_Quoted passage_
──────────

Chapter 5 - The City of God

Readings: Psalm 24; Rev. 21:9-21.

We now come to consider further features of this people of God as represented in this symbolic designation, the City of God; and we are going to have before us these features and elements which are suggested by:

The Walls and the Gates.

You will have noticed in the readings from the Book of the Revelation how much is said about the walls and the gates of the City. If you will just put a mark underneath these two words "walls" and "gates," you will at once see what is the place they get and how much attention is directed to them. "Having a wall great and high, and having twelve gates and at the gates twelve angels and names written thereon which are the names of the twelve tribes of the children of Israel: on the east three gates, on the north three gates, on the south three gates and on the west three gates. And the wall of the City had twelve foundations." "And he that spoke with me had a golden reed to measure the City and the gates thereof and the walls thereof... and he measured the City with the reed twelve thousand stadia, the length and the breadth and the height thereof are equal, and he measured the wall thereof 140 cubits according to the measure of a man, that is, of an angel."

Now, what is the significance of the walls and the gates, in general? I think the significance is very rich and very searching. The walls represent the bounds of the city and the bounds of the city determine and define the inclusiveness of the city. Everything is gathered within those walls; they represent all the extent and all the content of the city. Those measurements are very interesting. The tremendous size of this city! We have already said that if you were to sit down and work that out you would have something to think about, you would discover that there is not a patch in the whole of the western hemisphere of this world in which you could put that city down without it falling into the sea. It speaks of immensity, greatness, the inclusiveness is tremendous.

Now, get these thoughts together. At once you see that this city, this people of God is immense in its inclusiveness, in its content, in its embracingness. But what is the inclusiveness of the Lord's people? Oh! that I could ravish the heart of any unsaved one with a true and adequate presentation of what the Lord gives to His people. The apostle Paul found himself so taken up from time to time with this thing, he saw it so plainly that he simply cried out "Oh! the depth of the riches."

──────────

_Data rows_

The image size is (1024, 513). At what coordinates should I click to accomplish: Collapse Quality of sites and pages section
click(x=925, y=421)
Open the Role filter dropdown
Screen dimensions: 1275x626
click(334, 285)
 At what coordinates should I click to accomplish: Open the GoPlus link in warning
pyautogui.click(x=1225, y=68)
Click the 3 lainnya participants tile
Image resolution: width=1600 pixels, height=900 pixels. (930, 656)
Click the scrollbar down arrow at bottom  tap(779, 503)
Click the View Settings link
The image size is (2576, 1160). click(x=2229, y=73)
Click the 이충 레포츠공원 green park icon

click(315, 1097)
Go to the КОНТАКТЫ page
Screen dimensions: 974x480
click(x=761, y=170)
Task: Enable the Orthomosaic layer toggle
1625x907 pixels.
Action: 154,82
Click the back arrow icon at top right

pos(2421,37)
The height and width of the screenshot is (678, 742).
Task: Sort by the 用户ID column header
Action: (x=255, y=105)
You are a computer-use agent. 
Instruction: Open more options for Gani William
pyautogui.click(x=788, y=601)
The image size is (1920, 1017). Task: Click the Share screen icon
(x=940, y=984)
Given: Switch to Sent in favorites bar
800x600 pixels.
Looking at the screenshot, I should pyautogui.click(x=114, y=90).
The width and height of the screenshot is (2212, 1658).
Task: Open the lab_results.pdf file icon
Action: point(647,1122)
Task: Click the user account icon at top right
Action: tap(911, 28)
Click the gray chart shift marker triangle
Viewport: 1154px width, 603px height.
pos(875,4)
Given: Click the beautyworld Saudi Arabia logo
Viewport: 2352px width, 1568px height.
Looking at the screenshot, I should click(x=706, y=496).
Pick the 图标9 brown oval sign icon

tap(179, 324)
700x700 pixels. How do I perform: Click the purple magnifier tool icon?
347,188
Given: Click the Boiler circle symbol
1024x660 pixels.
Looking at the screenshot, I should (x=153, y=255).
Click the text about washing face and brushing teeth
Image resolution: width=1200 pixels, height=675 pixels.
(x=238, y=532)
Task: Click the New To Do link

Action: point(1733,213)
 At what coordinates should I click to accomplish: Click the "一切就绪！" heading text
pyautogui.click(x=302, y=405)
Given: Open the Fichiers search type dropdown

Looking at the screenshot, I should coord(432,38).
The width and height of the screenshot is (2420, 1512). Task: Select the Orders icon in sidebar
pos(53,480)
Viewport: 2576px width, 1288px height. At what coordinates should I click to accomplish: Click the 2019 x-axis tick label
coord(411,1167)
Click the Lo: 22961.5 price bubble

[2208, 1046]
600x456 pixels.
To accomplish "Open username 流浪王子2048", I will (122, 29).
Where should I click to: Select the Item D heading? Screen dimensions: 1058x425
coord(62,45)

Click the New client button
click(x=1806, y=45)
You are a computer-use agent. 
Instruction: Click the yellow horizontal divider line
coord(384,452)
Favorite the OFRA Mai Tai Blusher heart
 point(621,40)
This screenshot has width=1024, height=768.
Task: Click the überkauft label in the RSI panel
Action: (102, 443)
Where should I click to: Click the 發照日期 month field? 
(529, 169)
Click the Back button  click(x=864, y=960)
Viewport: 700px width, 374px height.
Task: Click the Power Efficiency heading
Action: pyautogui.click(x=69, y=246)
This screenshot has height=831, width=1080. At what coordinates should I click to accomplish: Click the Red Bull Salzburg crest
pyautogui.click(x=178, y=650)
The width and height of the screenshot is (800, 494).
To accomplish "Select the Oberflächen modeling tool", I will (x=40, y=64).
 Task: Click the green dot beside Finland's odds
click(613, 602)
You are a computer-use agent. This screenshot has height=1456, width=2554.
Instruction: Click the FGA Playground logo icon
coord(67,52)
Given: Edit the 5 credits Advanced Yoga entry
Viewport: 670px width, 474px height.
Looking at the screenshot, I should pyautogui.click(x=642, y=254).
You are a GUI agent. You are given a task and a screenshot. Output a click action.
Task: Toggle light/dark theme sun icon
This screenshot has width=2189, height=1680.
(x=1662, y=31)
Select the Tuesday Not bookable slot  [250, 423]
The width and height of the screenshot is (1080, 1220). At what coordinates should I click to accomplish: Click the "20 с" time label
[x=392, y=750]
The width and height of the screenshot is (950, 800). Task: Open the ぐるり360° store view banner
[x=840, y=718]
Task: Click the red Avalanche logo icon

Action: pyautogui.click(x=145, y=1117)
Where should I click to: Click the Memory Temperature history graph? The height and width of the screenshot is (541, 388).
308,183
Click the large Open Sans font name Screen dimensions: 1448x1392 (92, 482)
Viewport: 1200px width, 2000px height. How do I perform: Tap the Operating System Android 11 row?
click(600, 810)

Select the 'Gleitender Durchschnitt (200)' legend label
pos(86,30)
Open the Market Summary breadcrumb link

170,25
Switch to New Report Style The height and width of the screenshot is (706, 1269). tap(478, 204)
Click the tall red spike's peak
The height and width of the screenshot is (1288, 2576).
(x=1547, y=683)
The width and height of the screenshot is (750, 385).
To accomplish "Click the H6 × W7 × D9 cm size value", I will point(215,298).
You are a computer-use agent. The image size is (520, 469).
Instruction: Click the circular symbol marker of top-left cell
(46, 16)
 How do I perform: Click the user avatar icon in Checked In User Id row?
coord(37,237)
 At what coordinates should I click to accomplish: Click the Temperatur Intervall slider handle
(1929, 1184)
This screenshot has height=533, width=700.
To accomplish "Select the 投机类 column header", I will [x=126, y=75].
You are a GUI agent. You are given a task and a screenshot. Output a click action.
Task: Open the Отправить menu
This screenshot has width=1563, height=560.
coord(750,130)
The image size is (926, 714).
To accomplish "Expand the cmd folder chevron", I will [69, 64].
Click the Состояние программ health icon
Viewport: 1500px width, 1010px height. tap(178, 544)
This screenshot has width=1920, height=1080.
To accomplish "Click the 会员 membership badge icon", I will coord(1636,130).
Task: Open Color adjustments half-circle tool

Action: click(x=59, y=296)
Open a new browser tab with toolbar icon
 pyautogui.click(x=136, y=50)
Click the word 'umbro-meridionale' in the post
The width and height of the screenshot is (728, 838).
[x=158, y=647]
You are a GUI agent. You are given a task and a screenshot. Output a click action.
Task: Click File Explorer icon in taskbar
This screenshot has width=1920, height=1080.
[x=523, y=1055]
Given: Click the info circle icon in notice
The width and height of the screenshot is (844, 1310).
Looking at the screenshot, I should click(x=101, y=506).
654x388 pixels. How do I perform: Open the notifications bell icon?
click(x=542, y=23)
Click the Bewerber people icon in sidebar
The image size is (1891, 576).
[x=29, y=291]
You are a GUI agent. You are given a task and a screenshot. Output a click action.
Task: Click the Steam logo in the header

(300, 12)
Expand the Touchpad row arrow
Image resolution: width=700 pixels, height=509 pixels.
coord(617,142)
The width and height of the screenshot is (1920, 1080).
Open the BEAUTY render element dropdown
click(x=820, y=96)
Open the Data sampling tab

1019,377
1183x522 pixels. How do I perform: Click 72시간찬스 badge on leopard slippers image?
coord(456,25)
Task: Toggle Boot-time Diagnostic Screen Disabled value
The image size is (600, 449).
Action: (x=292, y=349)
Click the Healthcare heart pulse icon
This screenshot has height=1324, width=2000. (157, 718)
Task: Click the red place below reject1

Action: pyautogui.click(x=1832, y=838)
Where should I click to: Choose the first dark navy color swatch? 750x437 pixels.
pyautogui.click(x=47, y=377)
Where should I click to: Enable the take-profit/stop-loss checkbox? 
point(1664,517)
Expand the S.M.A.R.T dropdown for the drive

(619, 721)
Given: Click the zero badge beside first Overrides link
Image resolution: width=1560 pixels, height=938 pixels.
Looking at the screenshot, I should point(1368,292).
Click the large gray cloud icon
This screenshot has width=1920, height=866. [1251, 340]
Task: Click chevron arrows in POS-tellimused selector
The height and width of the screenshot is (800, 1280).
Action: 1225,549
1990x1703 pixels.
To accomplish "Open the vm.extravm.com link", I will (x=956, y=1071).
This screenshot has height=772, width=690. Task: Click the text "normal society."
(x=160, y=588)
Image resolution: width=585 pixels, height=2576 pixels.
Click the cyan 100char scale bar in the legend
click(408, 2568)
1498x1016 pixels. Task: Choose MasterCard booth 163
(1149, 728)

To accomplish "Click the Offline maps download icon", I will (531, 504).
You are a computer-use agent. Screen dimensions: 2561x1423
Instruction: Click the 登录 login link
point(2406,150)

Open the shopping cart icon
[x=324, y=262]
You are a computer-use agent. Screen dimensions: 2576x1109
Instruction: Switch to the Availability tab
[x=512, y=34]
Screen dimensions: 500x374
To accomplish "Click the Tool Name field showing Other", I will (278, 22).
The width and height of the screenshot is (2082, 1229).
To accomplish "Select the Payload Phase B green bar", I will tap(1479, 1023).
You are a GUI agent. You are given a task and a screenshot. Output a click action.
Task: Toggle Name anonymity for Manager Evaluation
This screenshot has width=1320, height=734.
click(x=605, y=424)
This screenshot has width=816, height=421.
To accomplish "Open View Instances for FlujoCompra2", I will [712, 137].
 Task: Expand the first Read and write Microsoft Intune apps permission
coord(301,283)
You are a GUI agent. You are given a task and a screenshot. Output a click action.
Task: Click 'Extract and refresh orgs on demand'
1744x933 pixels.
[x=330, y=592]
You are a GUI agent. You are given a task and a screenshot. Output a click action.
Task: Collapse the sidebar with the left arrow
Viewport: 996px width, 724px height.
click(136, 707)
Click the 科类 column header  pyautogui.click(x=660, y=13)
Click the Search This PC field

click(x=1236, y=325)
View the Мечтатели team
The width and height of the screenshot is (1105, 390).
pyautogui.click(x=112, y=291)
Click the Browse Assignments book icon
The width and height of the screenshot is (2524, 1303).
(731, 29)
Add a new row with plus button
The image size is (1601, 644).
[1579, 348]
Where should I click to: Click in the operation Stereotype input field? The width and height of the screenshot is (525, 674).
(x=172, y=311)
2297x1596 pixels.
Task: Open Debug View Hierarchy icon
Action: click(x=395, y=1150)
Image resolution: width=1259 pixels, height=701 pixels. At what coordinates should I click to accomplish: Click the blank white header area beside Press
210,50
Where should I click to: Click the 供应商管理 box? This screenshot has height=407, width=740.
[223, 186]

──────────

_Exercise instructions_
[1] Transcribe the part of the City of God chapter between "Chapter 5 - The" and "and the Gates.", inclusive.
[2] Reproduce the entries from their start through the line holding "Action: 154,82", inclusive, replacing "Screen dimensions" with "Screen size" and leaving everything else unchanged. Give only those lines.
The chapter on the City of God and the entries have no connection to each other.

_The solutions_
[1]
Chapter 5 - The City of God

Readings: Psalm 24; Rev. 21:9-21.

We now come to consider further features of this people of God as represented in this symbolic designation, the City of God; and we are going to have before us these features and elements which are suggested by:

The Walls and the Gates.

[2]
The image size is (1024, 513). At what coordinates should I click to accomplish: Collapse Quality of sites and pages section
click(x=925, y=421)
Open the Role filter dropdown
Screen size: 1275x626
click(334, 285)
 At what coordinates should I click to accomplish: Open the GoPlus link in warning
pyautogui.click(x=1225, y=68)
Click the 3 lainnya participants tile
Image resolution: width=1600 pixels, height=900 pixels. (930, 656)
Click the scrollbar down arrow at bottom  tap(779, 503)
Click the View Settings link
The image size is (2576, 1160). click(x=2229, y=73)
Click the 이충 레포츠공원 green park icon

click(315, 1097)
Go to the КОНТАКТЫ page
Screen size: 974x480
click(x=761, y=170)
Task: Enable the Orthomosaic layer toggle
1625x907 pixels.
Action: 154,82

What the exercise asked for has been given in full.